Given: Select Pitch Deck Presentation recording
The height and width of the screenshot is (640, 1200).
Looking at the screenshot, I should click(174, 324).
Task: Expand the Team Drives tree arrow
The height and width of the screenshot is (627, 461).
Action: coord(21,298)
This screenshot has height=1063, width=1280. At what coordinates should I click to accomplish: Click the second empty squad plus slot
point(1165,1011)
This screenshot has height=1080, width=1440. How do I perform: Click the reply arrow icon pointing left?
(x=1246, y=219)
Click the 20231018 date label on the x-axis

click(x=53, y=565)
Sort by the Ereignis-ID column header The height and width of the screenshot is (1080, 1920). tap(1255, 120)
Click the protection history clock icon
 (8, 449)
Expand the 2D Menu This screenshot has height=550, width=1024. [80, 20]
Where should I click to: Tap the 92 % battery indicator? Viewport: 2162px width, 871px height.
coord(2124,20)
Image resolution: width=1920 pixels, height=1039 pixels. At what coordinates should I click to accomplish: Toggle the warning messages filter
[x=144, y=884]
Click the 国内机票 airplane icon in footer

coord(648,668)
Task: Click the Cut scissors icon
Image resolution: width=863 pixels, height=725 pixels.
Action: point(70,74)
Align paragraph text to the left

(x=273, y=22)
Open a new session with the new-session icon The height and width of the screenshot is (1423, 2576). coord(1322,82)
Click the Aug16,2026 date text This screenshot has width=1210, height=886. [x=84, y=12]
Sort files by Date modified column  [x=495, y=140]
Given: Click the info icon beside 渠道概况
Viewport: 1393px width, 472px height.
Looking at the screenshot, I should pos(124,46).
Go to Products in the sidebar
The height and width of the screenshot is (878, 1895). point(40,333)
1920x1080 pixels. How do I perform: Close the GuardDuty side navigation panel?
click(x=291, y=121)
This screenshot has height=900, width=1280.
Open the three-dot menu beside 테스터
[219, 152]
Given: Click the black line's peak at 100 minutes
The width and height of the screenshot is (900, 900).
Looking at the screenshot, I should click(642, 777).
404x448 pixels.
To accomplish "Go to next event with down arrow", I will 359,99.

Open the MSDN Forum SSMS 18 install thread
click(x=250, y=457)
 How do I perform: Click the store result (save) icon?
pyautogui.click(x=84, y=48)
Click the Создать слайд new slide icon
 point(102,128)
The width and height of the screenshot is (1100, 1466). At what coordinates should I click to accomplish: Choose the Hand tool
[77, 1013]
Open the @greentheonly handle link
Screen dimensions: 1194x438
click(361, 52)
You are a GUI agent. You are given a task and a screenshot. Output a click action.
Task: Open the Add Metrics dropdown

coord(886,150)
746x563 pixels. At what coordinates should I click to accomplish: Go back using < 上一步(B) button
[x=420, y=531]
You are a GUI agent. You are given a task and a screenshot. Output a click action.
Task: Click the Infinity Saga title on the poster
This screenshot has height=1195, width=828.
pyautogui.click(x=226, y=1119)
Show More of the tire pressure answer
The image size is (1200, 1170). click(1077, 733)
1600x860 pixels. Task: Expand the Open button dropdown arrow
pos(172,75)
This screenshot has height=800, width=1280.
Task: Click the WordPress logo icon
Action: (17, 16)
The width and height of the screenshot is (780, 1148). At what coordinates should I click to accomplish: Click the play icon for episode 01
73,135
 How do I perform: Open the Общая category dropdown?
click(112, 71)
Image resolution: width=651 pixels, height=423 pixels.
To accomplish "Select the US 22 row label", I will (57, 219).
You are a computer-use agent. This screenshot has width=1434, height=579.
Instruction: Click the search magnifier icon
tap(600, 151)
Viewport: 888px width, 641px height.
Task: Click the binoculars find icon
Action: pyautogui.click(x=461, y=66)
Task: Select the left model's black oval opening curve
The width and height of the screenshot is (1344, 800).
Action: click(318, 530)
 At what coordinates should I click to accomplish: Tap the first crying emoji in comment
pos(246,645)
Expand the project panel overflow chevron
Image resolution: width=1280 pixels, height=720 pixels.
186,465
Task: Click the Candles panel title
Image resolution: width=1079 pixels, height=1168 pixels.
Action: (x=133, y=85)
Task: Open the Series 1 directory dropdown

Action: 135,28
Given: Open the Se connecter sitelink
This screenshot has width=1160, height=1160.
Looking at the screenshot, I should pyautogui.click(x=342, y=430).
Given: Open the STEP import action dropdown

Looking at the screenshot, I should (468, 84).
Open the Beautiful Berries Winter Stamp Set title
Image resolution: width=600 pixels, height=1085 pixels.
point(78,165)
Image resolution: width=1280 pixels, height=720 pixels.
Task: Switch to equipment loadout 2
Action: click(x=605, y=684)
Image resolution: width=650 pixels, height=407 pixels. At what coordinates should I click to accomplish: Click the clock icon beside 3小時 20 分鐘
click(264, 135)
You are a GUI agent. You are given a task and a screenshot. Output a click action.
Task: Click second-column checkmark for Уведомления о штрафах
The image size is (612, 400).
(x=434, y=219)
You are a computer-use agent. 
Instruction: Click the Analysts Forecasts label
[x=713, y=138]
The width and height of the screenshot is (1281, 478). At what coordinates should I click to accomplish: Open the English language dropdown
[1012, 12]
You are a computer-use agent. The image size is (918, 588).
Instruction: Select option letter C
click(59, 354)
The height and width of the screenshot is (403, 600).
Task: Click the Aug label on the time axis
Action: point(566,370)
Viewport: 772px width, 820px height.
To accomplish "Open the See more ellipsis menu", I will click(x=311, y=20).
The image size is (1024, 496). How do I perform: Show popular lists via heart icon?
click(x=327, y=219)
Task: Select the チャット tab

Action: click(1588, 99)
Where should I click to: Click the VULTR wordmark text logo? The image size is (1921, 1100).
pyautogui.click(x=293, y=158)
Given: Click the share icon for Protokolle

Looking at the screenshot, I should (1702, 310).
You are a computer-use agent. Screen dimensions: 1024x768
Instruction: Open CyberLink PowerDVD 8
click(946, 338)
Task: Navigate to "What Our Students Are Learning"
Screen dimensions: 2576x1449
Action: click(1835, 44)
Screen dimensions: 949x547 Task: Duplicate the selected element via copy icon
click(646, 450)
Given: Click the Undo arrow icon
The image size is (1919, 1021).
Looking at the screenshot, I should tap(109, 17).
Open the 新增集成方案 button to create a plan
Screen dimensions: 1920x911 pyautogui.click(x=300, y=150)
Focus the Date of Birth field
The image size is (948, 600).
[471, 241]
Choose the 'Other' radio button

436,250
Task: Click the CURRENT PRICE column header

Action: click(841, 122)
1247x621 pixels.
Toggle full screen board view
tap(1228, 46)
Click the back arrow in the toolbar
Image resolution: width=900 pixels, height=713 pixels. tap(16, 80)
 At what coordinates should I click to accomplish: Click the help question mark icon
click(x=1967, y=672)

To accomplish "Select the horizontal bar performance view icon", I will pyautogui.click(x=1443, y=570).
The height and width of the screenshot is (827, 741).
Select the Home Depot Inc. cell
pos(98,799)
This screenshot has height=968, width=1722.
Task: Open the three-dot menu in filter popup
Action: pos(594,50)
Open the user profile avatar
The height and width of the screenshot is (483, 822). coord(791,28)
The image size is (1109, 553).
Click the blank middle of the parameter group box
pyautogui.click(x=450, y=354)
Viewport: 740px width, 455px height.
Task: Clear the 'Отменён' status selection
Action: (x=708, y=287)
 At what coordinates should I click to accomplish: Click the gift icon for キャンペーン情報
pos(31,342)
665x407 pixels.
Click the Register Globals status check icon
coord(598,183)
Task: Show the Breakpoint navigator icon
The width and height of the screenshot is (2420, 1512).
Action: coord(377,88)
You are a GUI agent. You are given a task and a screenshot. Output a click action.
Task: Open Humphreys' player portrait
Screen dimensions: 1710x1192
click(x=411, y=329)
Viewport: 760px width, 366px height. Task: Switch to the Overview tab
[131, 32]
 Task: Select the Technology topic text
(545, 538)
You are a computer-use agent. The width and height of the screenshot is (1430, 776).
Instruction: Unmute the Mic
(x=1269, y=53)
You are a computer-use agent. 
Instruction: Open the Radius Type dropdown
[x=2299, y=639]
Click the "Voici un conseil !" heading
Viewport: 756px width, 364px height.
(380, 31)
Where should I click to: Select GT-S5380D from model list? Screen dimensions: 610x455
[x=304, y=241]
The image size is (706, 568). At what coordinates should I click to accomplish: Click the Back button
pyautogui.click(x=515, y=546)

_INSTRUCTIONS TO FOLLOW_:
Set down the lines of the material above again, starting at the line that has "Task: Click the Candles panel title" and stopping after the line that has "should pyautogui.click(x=342, y=430).", copying each one exactly.

_ANSWER BELOW_:
Task: Click the Candles panel title
Image resolution: width=1079 pixels, height=1168 pixels.
Action: (x=133, y=85)
Task: Open the Series 1 directory dropdown

Action: 135,28
Given: Open the Se connecter sitelink
This screenshot has width=1160, height=1160.
Looking at the screenshot, I should pyautogui.click(x=342, y=430).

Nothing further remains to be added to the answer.